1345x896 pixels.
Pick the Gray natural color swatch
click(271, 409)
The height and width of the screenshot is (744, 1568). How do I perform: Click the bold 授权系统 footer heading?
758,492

********

In this exercise, repeat the entries above verbatim.

1345x896 pixels.
Pick the Gray natural color swatch
click(271, 409)
The height and width of the screenshot is (744, 1568). How do I perform: Click the bold 授权系统 footer heading?
758,492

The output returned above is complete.